«Non permetteremo ad ArcelorMittal di andarsene indisturbata». Parola di Luigi Di Maio e la cosa non è tanto rassicurante. Non perché il comportamento della multinazionale non sia stato effettivamente più che censurabile o perché il governo abbia torto nel meditare di far causa se la trattativa con i franco-indiani non si riaprirà. Solo perché la sparata demagogica rivela il vuoto di proposte e l’assenza di prospettive in cui fluttua la maggioranza.

IL GOVERNO HA DECISO di istituire un «gabinetto di crisi» in servizio permanente attivo. In realtà la sola strada che sta provando a battere è quella della trattativa con l’azienda. Si scrive «trattativa», si legge «numero di esuberi». Il viceministro dell’Economia targato Pd Antonio Misiani lo dice chiaramente: «Bisogna tenere i nervi saldi e costringere Mittal a trattare: cinquemila esuberi sono assolutamente inaccettabili». La metà invece, in forma di cassa integrazione e non di licenziamenti e con qualche assicurazione in più, probabilmente lo sarebbe. Che la via sia solo quella, del resto, lo avrebbe detto anche Conte, nell’incontro di venerdì presso la prefettura di Taranto.

La stessa via indica Confindustria. Anzi, scende in campo a spada tratta. «Se pretendiamo che nonostante le crisi congiunturali le imprese debbano mantenere i livelli di occupazione facciamo un errore madornale», dichiara il presidente Vincenzo Boccia. La replica del segretario della Cgil Maurizio Landini è immediata e furente: «Sono parole senza senso. C’è un accordo da far rispettare che prevede degli impegni». Anche il vicesegretario del Pd Andrea Orlando critica Boccia per il sostegno aperto a Mittal.
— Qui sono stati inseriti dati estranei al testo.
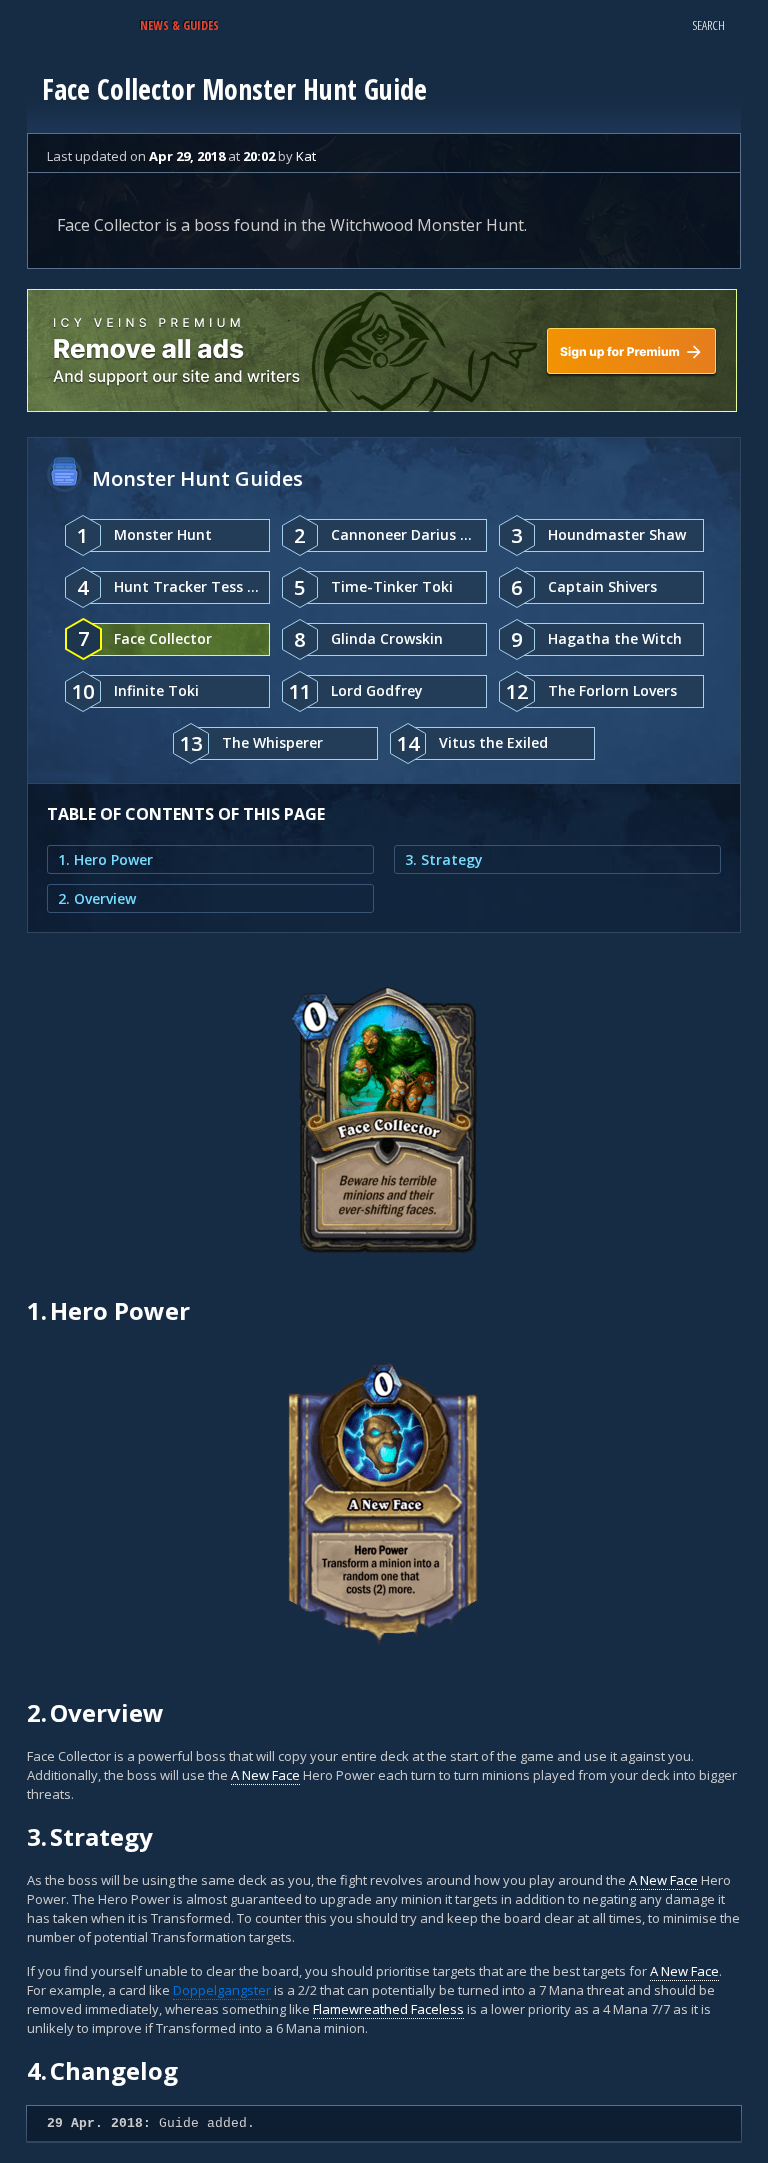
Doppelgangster (222, 1990)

Però, con un po’ di ipocrisia in più, proprio quella è la strada che il Pd mira a imboccare. Paolo Gentiloni, futuro commissario europeo all’Economia, non si sbilancia sugli esuberi, ma sullo scudo penale sì: «Il patto va rispettato da tutte le parti».
Solo che la trattativa è un terreno minato. Lo scontro con i sindacati sarebbe inevitabile ma soprattutto verrebbe al pettine il nodo che continua a essere eluso proprio grazie alla richiesta inaccettabile di Mittal. L’M5S non è disposto ad accettare la precondizione della multinazionale, lo scudo penale, e anche se Di Maio si piegasse molti parlamentari non lo seguirebbero. Certo, arriverebbe in soccorso il voto delle opposizioni ma per il governo sarebbe la fine.

IN MANCANZA di una nuova cordata, la sola alternativa sarebbe la nazionalizzazione. E’ la carta su cui puntano i 5S, dato e non concesso che abbia senso parlare dell’M5S come di un soggetto politico unitario e unito, ma anche una parte del Pd e di LeU. Il ministro dello Sviluppo Patuanelli è stato il primo a parlare senza remore di nazionalizzazione. Ma il ministro dell’Economia Gualtieri è contrario, lo stesso Conte, sempre a porte chiuse, avrebbe escluso l’ipotesi e Salvini ha già lanciato una sorta di campagna preventiva: «Sono contrario a nazionalizzare. Chi paga?». Proprio i costi sono l’elemento che anche i nemici di Salvini al governo considerano proibitivo.

Il momento della verità arriverà la settimana prossima, nel nuovo incontro fra Conte e Mittal. Dovrebbe svolgersi domani mattina, potrebbe slittare di 24 ore. Forse non sarà risolutivo ma almeno chiarirà se una trattativa è possibile o se la multinazionale ha deciso di fare i bagagli. Il secondo momento della verità, quello all’interno della maggioranza, arriverà forse subito dopo. Se sarà trattativa, affrontare la mina scudo fiscale diventerà inevitabile.

IN OGNI CASO IL CONTO della vicenda resterà salatissimo, e non solo perché resterà l’obbligo di trovare una soluzione per l’Ilva. Molto più che da una manovra resa facile dall’arrendevolezza della Ue e che comunque non si sta rivelando affatto in discesa, il governo nato per caso è stato messo alla prova da una vera e imprevista difficoltà, come è inevitabile che capiti a ogni governo. Non si può dire che l’esito del test sia rasserenante.